Figure 4. Fibroblast cell-specific AT1a receptor deficiency decreased AngII induced medial hyperplasia in the ascending aorta.

(A) Abundance of AT1a receptor mRNA in aortic adventitia of AT1a receptor floxed S100A4-Cre 0/0 (n=3) and S100A4-Cre +/0 (n=3) mice. Histobars with error bars represent mean ± SEM. * denotes P<0.05 in comparing S100A4-Cre 0/0 versus S100A4-Cre +/0 mice by Student’s t-test. Medial thickness was measured in ascending (B) and descending (C) aortas from AT1a receptor floxed S100A4-Cre 0/0 and S100A4-Cre +/0 mice infused with either saline (n=4–6 in each genotype) or AngII (n=8–10 in each genotype). Histobars with error bars are mean ± SEMs. * denotes P<0.05 when comparing saline versus AngII and # denotes P<0.05 when comparing S100A4-Cre 0/0 versus S100A4-Cre +/0 in AngII infused groups by two-way ANOVA with Holm-Sidak post hoc test. Nuclei density represented by normalization to aortic section length (0.25 mm) in ascending (D) and descending (E) sections from AT1a receptor floxed S100A4-Cre 0/0 and S100A4-Cre +/0 mice infused with either saline (n=3 in each genotype) or AngII (n=5 in each genotype).
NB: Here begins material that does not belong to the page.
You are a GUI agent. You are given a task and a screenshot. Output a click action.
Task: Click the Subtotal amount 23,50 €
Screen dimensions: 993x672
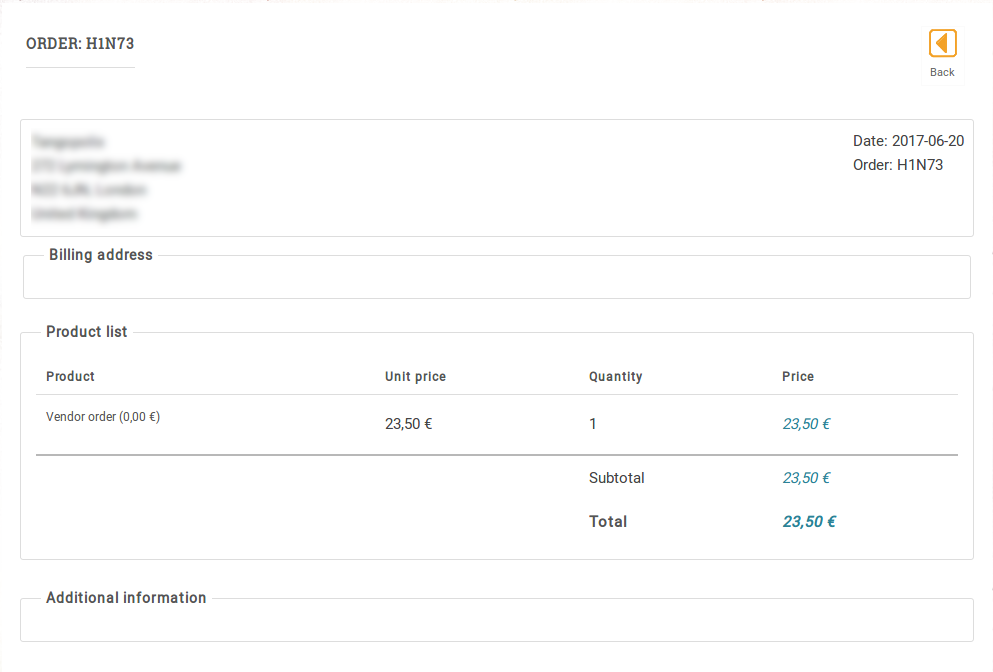(806, 478)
Histobars with error bars represent mean ± SEMs. * denotes P<0.05 when comparing saline versus AngII within Cre genotype and ^# denotes P<0.05 when comparing S100A4-Cre 0/0 versus S100A4-Cre +/0 in AngII infused groups of the ascending aortic by two-way ANOVA with Holm-Sidak post hoc test. (F) Representative photomicrographs of ascending and descending aortas stained with propidium iodide from AT1a receptor S100A4-Cre 0/0 and S100A4-Cre +/0 mice infused with AngII.